[Stored data entries]
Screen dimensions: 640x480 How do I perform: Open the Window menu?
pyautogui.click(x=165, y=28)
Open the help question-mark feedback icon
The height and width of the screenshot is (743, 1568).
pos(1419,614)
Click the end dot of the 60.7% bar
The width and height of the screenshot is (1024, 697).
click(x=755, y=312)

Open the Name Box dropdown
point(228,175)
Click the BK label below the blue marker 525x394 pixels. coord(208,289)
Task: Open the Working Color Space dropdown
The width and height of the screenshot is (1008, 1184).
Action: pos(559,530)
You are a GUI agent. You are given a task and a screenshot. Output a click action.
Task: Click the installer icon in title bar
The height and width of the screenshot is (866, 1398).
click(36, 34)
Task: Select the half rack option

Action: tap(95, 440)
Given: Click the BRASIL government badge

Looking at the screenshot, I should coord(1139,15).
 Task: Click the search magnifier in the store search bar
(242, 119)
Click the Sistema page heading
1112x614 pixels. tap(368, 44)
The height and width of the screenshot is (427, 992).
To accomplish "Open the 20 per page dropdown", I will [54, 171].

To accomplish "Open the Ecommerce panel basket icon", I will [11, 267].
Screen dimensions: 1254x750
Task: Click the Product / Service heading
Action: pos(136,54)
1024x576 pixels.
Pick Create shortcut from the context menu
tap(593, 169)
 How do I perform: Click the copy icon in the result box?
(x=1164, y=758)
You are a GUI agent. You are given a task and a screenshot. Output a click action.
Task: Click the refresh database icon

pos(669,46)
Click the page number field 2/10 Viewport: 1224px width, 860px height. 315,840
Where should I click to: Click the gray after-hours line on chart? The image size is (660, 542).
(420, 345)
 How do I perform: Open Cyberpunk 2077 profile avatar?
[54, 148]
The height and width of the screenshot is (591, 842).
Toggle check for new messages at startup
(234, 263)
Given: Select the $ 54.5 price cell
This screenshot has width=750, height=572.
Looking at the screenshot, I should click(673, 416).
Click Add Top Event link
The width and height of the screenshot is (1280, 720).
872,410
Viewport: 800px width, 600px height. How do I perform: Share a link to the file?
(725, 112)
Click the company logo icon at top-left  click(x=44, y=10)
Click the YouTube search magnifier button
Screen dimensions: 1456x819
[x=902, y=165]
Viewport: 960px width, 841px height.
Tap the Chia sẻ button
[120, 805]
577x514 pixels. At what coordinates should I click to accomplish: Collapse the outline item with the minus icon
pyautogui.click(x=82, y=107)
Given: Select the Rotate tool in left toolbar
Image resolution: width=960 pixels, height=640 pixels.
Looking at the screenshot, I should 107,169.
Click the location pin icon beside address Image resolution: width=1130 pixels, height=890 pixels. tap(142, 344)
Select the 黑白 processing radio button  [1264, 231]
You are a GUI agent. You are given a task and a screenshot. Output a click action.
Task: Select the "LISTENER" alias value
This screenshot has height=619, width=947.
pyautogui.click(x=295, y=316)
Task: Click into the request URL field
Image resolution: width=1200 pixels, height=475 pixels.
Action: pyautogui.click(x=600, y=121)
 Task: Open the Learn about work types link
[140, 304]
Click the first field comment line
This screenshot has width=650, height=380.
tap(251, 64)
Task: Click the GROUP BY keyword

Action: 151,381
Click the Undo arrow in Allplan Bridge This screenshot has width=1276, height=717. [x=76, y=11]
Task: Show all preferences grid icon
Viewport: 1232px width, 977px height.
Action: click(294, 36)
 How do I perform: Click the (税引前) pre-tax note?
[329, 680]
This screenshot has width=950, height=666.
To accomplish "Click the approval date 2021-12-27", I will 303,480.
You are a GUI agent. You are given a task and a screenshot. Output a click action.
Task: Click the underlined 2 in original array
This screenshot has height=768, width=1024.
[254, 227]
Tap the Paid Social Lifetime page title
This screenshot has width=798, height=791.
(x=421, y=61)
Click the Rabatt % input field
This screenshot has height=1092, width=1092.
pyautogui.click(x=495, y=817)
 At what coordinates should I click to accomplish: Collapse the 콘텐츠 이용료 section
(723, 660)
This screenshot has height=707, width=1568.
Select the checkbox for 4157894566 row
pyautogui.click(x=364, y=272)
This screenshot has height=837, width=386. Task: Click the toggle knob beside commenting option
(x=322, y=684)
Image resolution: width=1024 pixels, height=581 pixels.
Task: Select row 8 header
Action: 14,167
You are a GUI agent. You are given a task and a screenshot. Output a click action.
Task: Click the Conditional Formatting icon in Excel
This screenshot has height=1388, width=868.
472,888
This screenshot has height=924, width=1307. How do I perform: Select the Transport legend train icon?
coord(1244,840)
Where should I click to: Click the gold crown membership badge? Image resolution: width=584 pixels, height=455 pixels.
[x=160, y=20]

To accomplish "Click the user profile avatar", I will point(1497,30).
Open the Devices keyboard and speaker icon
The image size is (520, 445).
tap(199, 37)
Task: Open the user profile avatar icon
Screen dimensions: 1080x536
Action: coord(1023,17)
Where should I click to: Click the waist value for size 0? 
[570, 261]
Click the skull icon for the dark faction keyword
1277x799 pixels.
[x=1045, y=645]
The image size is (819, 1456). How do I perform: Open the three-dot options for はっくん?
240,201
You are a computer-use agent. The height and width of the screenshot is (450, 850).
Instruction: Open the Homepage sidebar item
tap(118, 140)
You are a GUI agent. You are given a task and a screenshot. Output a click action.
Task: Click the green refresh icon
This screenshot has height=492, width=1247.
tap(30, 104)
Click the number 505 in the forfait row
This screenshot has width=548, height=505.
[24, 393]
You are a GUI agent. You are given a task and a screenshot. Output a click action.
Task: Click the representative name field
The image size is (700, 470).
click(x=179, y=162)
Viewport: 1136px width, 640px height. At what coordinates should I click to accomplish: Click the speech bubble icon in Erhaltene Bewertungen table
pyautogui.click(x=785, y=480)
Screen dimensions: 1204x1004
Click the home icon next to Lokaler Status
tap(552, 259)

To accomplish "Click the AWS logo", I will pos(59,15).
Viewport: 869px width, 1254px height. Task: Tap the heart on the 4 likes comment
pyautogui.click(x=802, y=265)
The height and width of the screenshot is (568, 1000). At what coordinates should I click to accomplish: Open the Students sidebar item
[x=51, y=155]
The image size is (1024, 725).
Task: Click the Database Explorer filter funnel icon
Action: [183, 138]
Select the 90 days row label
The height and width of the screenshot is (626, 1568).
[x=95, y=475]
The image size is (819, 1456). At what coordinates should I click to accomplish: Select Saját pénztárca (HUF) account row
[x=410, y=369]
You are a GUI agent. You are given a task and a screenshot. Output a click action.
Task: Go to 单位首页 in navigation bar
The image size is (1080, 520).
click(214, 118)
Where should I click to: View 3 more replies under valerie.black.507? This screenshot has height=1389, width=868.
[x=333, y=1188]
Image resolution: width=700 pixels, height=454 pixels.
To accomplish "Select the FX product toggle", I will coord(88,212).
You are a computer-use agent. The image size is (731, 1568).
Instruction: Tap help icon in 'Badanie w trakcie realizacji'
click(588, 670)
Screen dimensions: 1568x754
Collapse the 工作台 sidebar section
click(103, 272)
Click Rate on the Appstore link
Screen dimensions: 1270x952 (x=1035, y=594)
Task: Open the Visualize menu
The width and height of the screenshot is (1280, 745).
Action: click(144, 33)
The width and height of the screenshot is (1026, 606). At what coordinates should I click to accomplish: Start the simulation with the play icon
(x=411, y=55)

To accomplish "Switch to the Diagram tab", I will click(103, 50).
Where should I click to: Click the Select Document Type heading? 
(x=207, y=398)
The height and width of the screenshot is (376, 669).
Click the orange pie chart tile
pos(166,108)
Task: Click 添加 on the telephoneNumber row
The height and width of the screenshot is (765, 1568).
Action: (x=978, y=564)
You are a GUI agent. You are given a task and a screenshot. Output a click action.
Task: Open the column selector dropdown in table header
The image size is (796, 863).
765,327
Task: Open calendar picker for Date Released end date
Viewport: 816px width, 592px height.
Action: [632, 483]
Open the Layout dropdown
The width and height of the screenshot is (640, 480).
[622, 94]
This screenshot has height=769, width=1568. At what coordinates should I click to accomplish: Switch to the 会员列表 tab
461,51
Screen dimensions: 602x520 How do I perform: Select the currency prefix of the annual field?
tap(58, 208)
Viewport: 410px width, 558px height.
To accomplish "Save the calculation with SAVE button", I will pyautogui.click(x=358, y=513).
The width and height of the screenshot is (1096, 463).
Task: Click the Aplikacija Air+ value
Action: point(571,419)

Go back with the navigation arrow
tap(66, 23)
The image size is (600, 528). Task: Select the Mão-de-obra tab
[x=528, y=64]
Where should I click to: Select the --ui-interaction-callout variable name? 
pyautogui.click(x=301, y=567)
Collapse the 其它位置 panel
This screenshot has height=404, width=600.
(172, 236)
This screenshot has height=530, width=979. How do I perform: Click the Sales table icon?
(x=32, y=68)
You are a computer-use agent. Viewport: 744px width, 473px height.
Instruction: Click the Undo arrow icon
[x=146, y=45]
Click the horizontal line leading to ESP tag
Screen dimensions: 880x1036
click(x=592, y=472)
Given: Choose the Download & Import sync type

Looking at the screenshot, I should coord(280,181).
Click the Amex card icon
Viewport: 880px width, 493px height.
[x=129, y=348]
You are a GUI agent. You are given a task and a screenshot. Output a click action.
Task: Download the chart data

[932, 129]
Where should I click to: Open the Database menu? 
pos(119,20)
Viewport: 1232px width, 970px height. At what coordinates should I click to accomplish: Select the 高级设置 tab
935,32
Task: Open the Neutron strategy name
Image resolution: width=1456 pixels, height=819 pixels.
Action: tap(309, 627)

▶ Exercise requirements
Leave out every line above except those from the line with "Click the page" up to and including the line with "Given: Select the $ 54.5 price cell", and copy those exactly.

▶ Written answer
Click the page number field 2/10 Viewport: 1224px width, 860px height. 315,840
Where should I click to: Click the gray after-hours line on chart? The image size is (660, 542).
(420, 345)
 How do I perform: Open Cyberpunk 2077 profile avatar?
[54, 148]
The height and width of the screenshot is (591, 842).
Toggle check for new messages at startup
(234, 263)
Given: Select the $ 54.5 price cell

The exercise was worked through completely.